Following analysis of your data using appropriate databases and taxonomic classifiers, it is time to validate your hit. The results of a classifier should not be your end result. Properly validating the presence of a species is key to any genomic analysis! An identification by classifiers is not a sufficient validation on its own, as it can be very tricky to work around false-positive hits and missing database entries.

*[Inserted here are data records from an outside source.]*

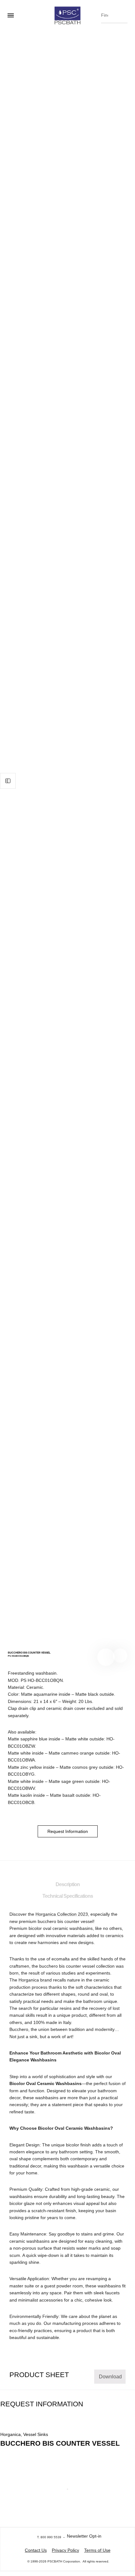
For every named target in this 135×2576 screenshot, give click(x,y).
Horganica (10, 2434)
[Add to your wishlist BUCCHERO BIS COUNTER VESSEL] (106, 1657)
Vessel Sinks (35, 2434)
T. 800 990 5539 (49, 2537)
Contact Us (36, 2550)
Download (110, 2376)
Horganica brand (35, 1979)
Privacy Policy (65, 2550)
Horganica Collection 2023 (61, 1914)
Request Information (67, 1831)
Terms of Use (97, 2550)
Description (68, 1884)
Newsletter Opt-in (84, 2536)
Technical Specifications (67, 1896)
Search (121, 14)
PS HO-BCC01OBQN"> (120, 1656)
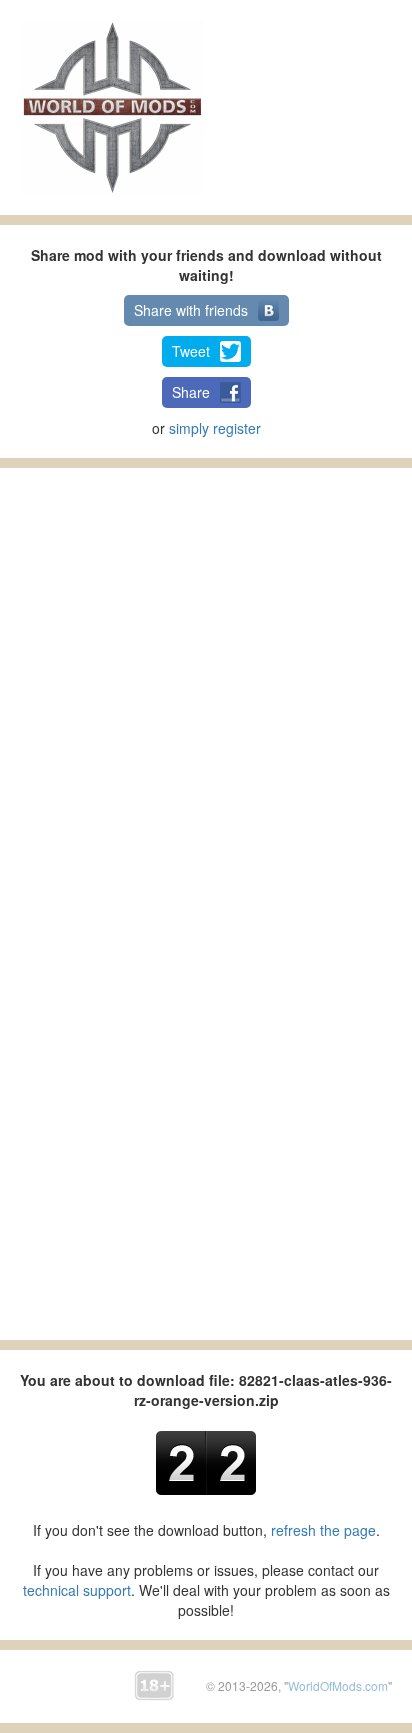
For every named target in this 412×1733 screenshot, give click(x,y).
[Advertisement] (323, 105)
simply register (215, 428)
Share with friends (191, 310)
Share (191, 392)
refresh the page (323, 1530)
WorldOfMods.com (338, 1685)
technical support (77, 1590)
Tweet (191, 351)
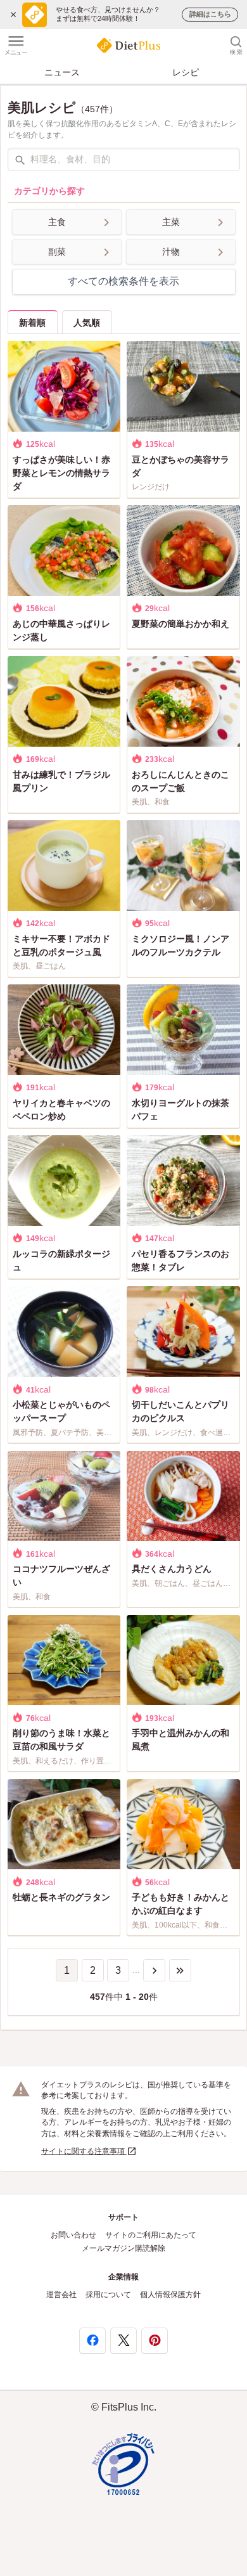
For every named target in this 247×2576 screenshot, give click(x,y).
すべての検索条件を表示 (123, 281)
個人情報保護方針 (170, 2294)
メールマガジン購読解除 (123, 2248)
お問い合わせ (73, 2235)
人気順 (86, 323)
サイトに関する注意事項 (84, 2151)
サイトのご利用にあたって (150, 2235)
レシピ (185, 72)
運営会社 (61, 2294)
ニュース (62, 72)
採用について (108, 2294)
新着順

Databases are biased towards pathogenic species, as they represent the bulk of research. Closely non-pathogenic species will either be represented less or not at all, which leads to high read assignments to the LCA (Lowest Common Ancestor) and pathogenic taxa. You should also consider whether it makes biological sense for the species you found to be detected in the sample’s tissue and based on your laboratory workflow.

For ancient DNA, the validation will often consist of three steps:

Authentication of the data as aDNA using deamination signatures.
Comparative or competitive mappings to relevant reference sequences (target organism and closely related environmental/commensal species).
Identification of intervals specific to the target species or sub-species.

Tip

It can also be a good idea in some cases to double check the modern data you are using during your analysis. There are cases in which the metadata doesn’t match reality.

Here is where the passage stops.